Par ailleurs, les acteurs bancaires se mobilisent également pour sensibiliser leurs clients. Compte tenu des dernières condamnations, davantage de pédagogie et de communications relatives aux nouveaux scenarios de fraude semblent être un élément de réponse pour protéger les clients et in fine les établissements financiers eux-mêmes. Avez-vous vu les campagnes d’information sur les réseaux sociaux à destination des jeunes, ou des populations les plus vulnérables face aux nouvelles techniques d’ingénierie sociale ?

La Fédération Bancaire Française (FBF) a également lancé une campagne de sensibilisation pour rappeler aux utilisateurs de ne jamais « donner leurs données ».

 

De nouveaux moyens à la hauteur des risques ?
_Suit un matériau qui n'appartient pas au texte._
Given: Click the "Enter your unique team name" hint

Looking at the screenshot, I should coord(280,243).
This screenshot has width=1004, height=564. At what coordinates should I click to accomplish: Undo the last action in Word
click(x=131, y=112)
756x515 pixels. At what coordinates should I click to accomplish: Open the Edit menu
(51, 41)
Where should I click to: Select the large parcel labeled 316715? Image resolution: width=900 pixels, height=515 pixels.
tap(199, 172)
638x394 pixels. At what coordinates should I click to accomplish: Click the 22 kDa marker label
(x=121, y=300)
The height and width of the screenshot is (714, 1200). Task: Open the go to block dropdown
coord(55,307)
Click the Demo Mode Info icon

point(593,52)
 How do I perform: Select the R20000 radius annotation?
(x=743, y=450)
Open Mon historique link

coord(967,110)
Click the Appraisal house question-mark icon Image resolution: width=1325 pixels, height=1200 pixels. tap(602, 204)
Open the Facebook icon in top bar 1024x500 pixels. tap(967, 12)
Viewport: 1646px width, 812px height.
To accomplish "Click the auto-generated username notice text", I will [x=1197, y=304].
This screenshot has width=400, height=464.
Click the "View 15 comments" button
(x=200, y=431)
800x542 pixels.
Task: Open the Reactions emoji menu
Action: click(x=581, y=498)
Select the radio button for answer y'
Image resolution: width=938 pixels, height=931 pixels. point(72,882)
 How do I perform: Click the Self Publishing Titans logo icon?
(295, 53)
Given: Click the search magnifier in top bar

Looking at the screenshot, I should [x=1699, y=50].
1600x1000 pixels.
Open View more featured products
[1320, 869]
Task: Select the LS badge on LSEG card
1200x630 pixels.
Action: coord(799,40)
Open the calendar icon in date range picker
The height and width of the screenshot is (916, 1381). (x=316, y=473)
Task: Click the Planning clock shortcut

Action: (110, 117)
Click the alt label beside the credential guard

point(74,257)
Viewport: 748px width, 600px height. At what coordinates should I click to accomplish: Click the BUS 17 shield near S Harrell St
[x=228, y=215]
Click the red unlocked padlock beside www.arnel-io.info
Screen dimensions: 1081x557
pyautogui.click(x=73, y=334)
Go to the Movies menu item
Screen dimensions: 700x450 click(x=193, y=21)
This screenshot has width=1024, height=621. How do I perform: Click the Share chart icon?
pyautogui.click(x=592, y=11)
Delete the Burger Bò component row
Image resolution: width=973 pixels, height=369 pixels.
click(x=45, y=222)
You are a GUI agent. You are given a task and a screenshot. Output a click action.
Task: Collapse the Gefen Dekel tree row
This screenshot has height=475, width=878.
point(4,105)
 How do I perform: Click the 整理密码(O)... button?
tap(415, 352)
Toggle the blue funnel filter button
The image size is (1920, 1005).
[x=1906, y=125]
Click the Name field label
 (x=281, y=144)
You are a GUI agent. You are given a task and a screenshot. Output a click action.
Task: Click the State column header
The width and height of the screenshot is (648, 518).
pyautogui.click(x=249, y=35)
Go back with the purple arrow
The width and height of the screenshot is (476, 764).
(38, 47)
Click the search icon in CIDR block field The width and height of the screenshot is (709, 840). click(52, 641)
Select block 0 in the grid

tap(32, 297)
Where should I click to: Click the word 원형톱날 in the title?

Le renforcement de la sécurité des paiements en ligne ces dernières années constitue une réelle avancée en matière de lutte contre la fraude. Cependant, cela montre également l’imagination sans fin des fraudeurs. Ces derniers arrivent à renouveler les mécanismes visant à piéger les utilisateurs et à s’adapter rapidement.

La réactivité reste un enjeu clé dans la Lutte contre la Fraude.  L’OSMP rappelle à ce titre, l’importance de la sécurité apportée aux paiements en temps réel qui constituera une part grandissante de sa feuille de route 2023.

Enfin, pour répondre à ces enjeux sans cesse renouvelés, la commission européenne a présenté un projet de refonte de la réglementation autour des paiements avec l’introduction de la DSP3 et un Règlement sur les Services de Paiement (RSP1)4 en juin dernier. Parmi les objectifs présentés, l’un d’entre eux sera à suivre particulièrement :

  • Renforcer la lutte contre la fraude et la protection des consommateurs (exemple de proposition : obligation de vérifier la correspondance entre le numéro IBAN du bénéficiaire et le nom du compte, pour tous les virements). 

De quoi contribuer à renforcer la résilience et la compétitivité du secteur des paiements au sein de l'UE, si les textes sont adoptés. Affaire à suivre !

1 Rapport annuel OSMP 2022 
2 Par opposition à la monnaie fiduciaire (constituée des billets et des pièces), les moyens de paiement scripturaux sont des dispositifs qui permettent le transfert de fonds tenus dans des comptes par des établissements de crédit, des institutions assimilées (Caisse des dépôts et consignations, Trésor public, Banque de France…) ou des établissements de paiement suite à la remise d'un ordre de paiement.